Clare Lloyd 2019

Clare Lloyd

Prof Clare Lloyd

Imperial College London, UK

Keynote Speech: Local and environmental cues dictate the nature of the pulmonary immune response

 

Abstract

Maintaining the balance between immune homeostasis and inappropriate immune activation and associated pathology is particularly complex at mucosal sites that are constantly exposed to potentially antigenic particles. The growth and maturity of the peripheral immune system and subsequent development of pulmonary immunity in early life is dictated by host, environmental and microbial factors. Dysregulation during the critical window of immune development in the postnatal years results in disease which impacts on life-long lung health. Asthma is a common disease in childhood and is often preceded by wheezing illnesses during the preschool years. However, the mechanisms underlying development of wheeze and how and why only some children progress to asthma is unknown. We have examined immune pathways in the respiratory tract during early life using a combination of samples isolated from children with severe therapy resistant asthma and a well characterised neonatal model of allergic inflammation.  IL-13 producing T cells and innate lymphoid cells are present in the airways of children with severe asthma despite inhaled steroid treatment. Investigation into the cells and molecules regulating allergic immune responses in early life has determined that IL-13 producing T cells are vital for development of airway hyperresponsiveness and that the cellular source of IL-13 varies according to age of allergen exposure. Moreover, we have shown that the local environment provides directional cues that dictate movement of cells within the lung. This presentation will focus on the cells and molecules that govern the nature and magnitude of pulmonary responses to allergen during early life.

 

Biography

I am a Wellcome Senior Fellow in Basic Biomedical Sciences, Professor of Respiratory Immunology, Head of the Division of Respiratory Sciences at the National Heart and Lung Institute, and Vice Dean for Institutional Affairs in the Faculty of Medicine, Imperial College, London. I undertook BSc and PhD degrees in Immunology at Kings College London, before completing Postdocs at Guys Hospital London and Harvard Medical School, Boston. I then spent time at a Biotech company – Millennium Pharmaceuticals – in the USA before returning to the UK to take up my and start my own lab.
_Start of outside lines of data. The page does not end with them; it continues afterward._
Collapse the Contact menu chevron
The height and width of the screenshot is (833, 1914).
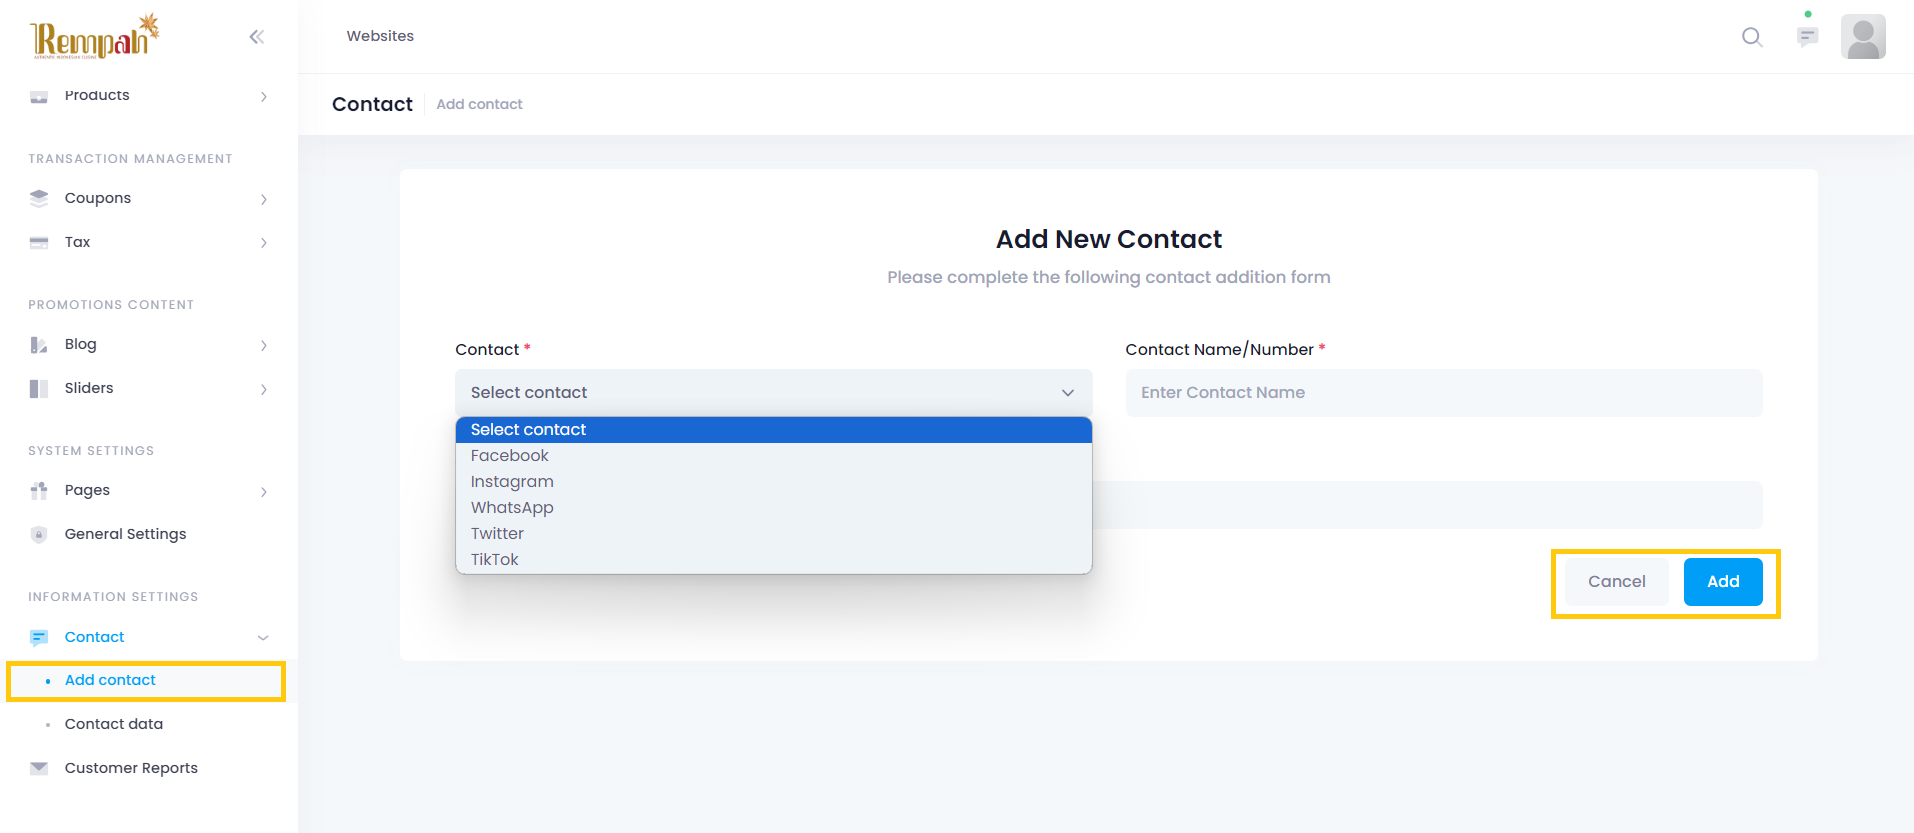click(263, 638)
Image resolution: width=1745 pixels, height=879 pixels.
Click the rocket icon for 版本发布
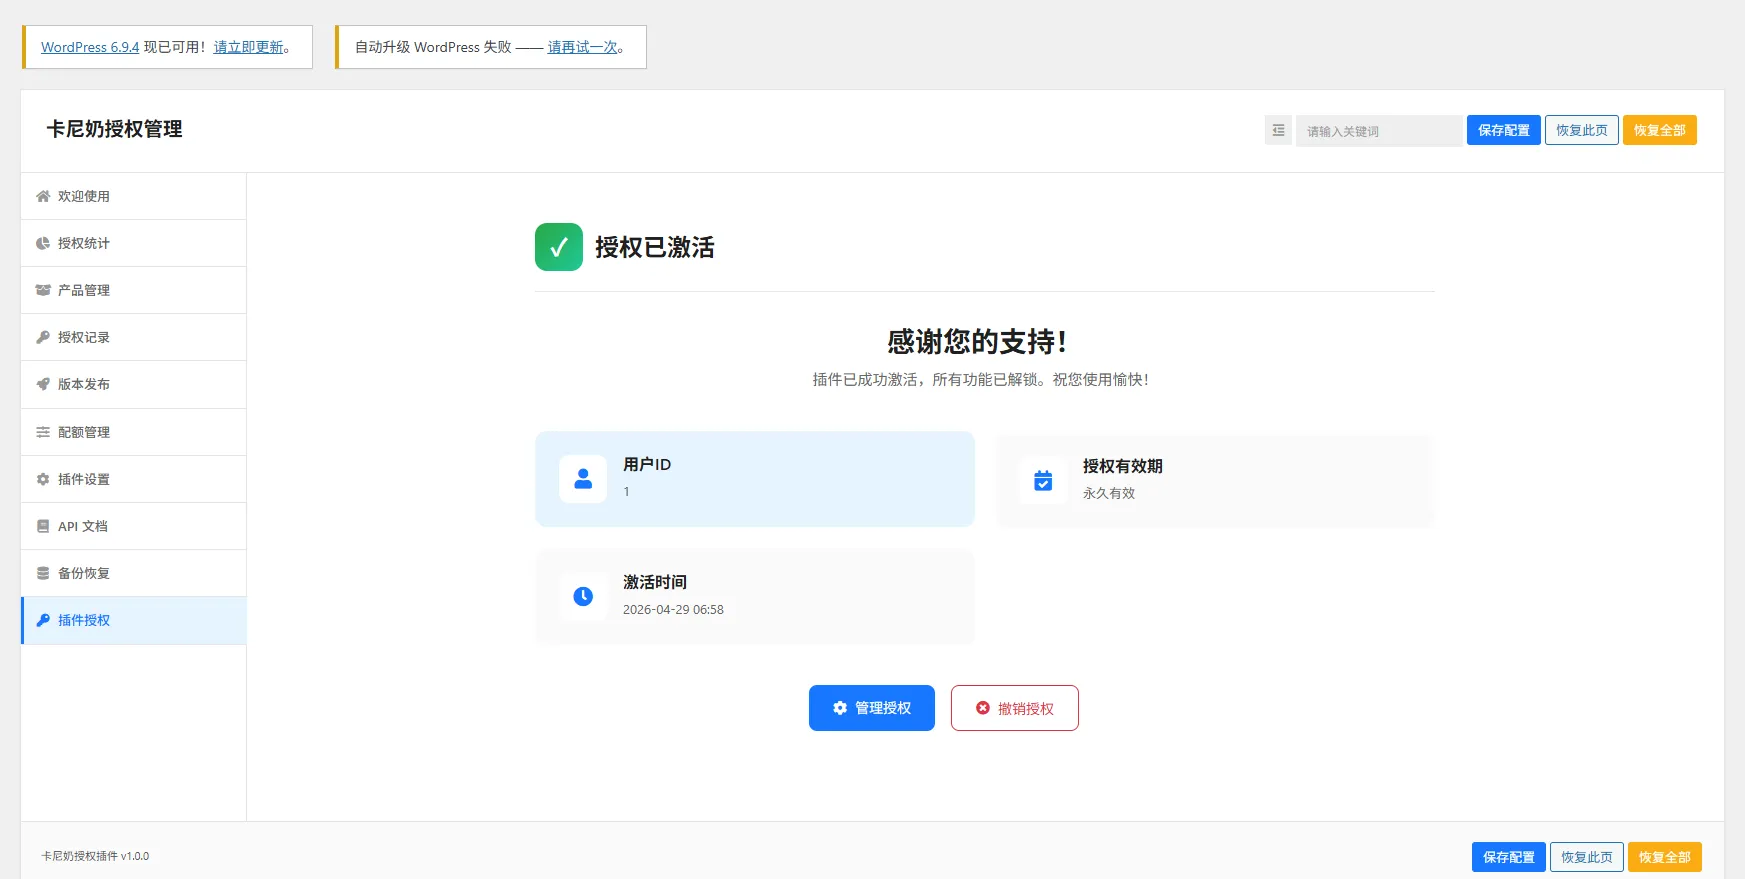[x=43, y=384]
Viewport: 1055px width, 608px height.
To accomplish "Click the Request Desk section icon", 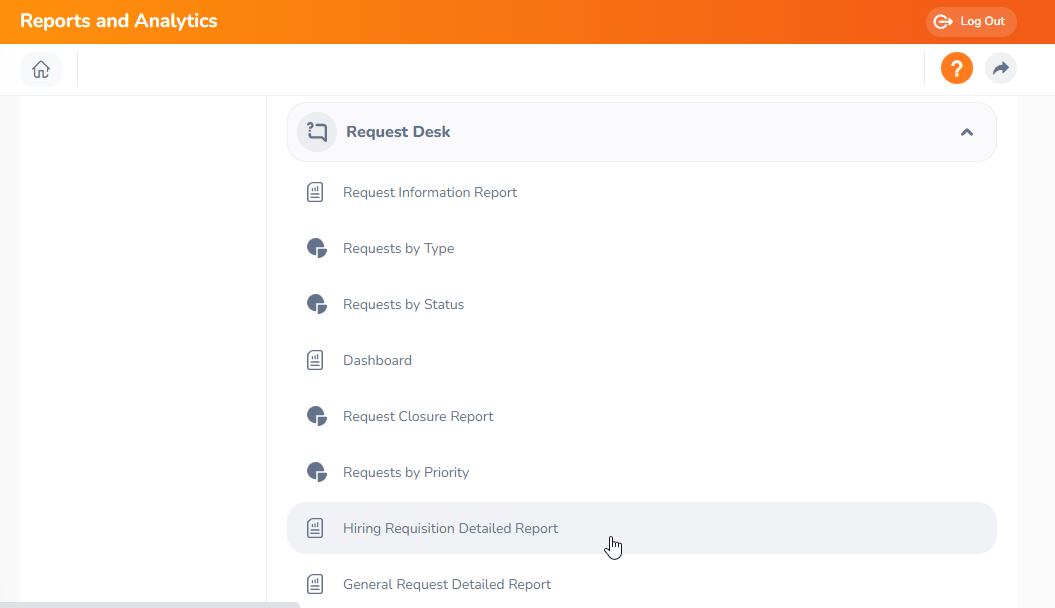I will tap(317, 132).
My work explores the interactions between resident lung cells and infiltrating inflammatory cells to determine how these interactions influence development and resolution of pulmonary inflammation. A particular focus is how the genetic background of an individual and the external environment influences epithelial-immune interactions, particularly with respect to development of allergic immune responses in early life. The lab uses a mixture of in vivo mouse models and in vitro culture systems using cells from patients to investigate the mechanisms underlying the pulmonary immune response to inhaled allergens and pathogens across a range of different lung diseases.